Despite its antecedents, since then, the Carlssin story has appeared all over the place, usually with no mention of its absurd roots. An example is a story in Medium that treats it as if it were one hundred percent real, and which along the way suggests that Greta Thunberg is also a time traveler. "Many [people] wonder," the author says, "if she possesses the power to bend time itself."
What I wonder is who those "many people" are. My thought is it's a little like how Trump says "I've heard from dozens of reputable sources..." immediately before he says something that amounts to "... this idiotic lie that I just now pulled out of my ass, and that you'd have to have the IQ of a bar of soap to believe."
To illustrate how this handoff can occur, I deliberately chose a ridiculous example that (I dearly hope) none of you would have believed regardless where you read it.

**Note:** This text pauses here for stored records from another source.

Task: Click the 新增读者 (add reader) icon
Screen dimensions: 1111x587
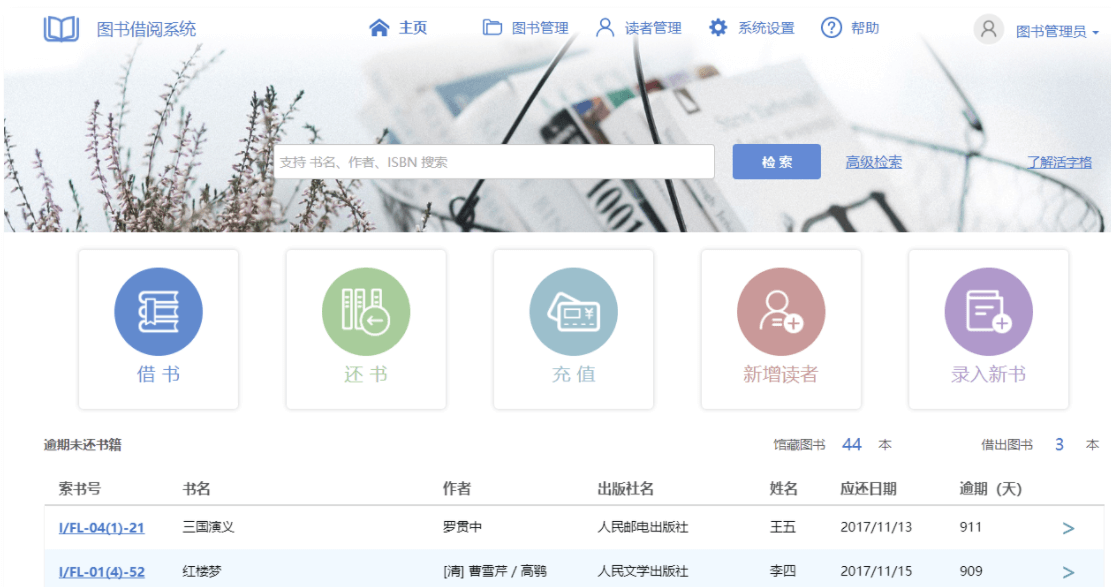Action: pos(780,312)
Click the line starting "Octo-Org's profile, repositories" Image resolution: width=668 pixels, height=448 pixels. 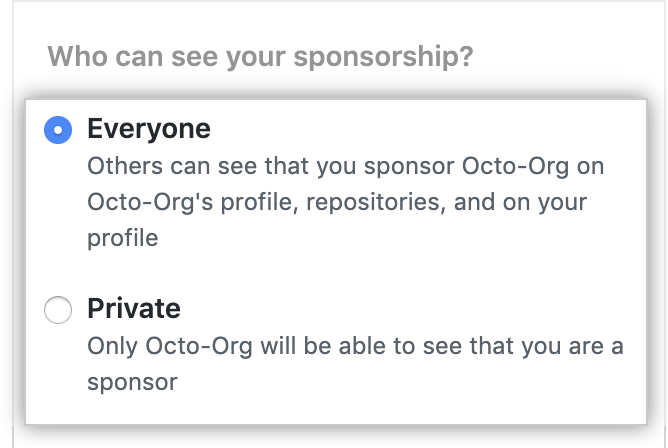337,202
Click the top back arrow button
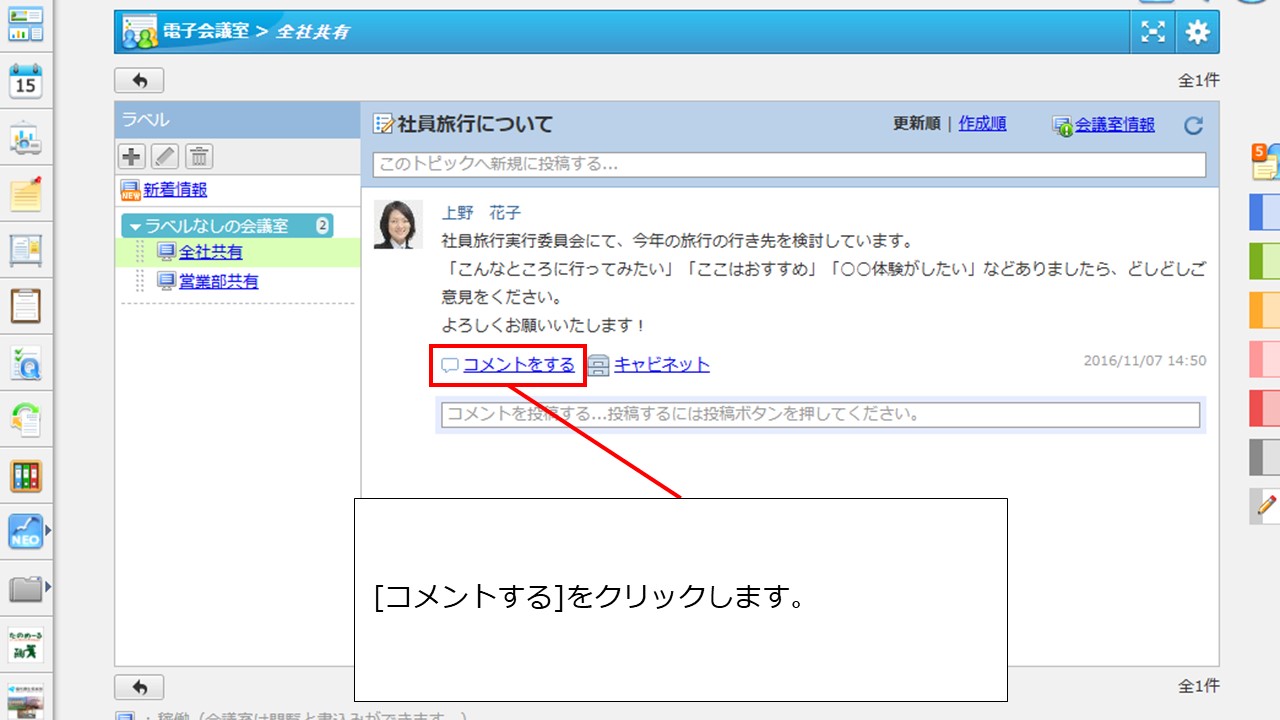This screenshot has width=1280, height=720. click(139, 81)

But the same thing happens with more serious claims. You hear some statistic -- such as the claim that in the last eight months, U.S. policies have spurred seventeen trillion dollars of foreign investment into our country's industry -- and find it's quoted all over the place, including in reputable news services. In this case, if you're reasonably savvy you might pick up on the red flag that the claim is more than a little bit implausible; seventeen trillion dollars is around one-fifth of the total gross national product of every nation on Earth combined.
But then you start tracking it backward, and you find out that it traces its origins to yet another instance of Donald Trump plucking a random number out of thin air to make himself look good, and the few news sources who are willing to challenge him on anything have identified it as a flat-out unadulterated lie. The rest just passed it off as fact -- and then the handoff began, until the figure became so well-publicized that if you google "seventeen trillion dollars" the entire first page of hits is about the amazing windfall American businesses are receiving because of Trump's policies.
So it's not sufficient any more to say "I read it in The Wall Street Journal." To be honest, it probably never was. If you want to be certain of something, you have to figure out where the claim originated -- which can be difficult work. But the alternative is trusting the knowledge and good intentions of the media source you use.
These days, that is seriously thin ice.
If you want to be informed, which I hope all of you do, watch your sources. Find out where they got the information, and make sure the sort of twenty-year-long Game of Telephone that landed a time travel story from The Weekly World News in The Journal of World Science hasn't tempted you to believe something ludicrous.
Even if "many people" are saying it.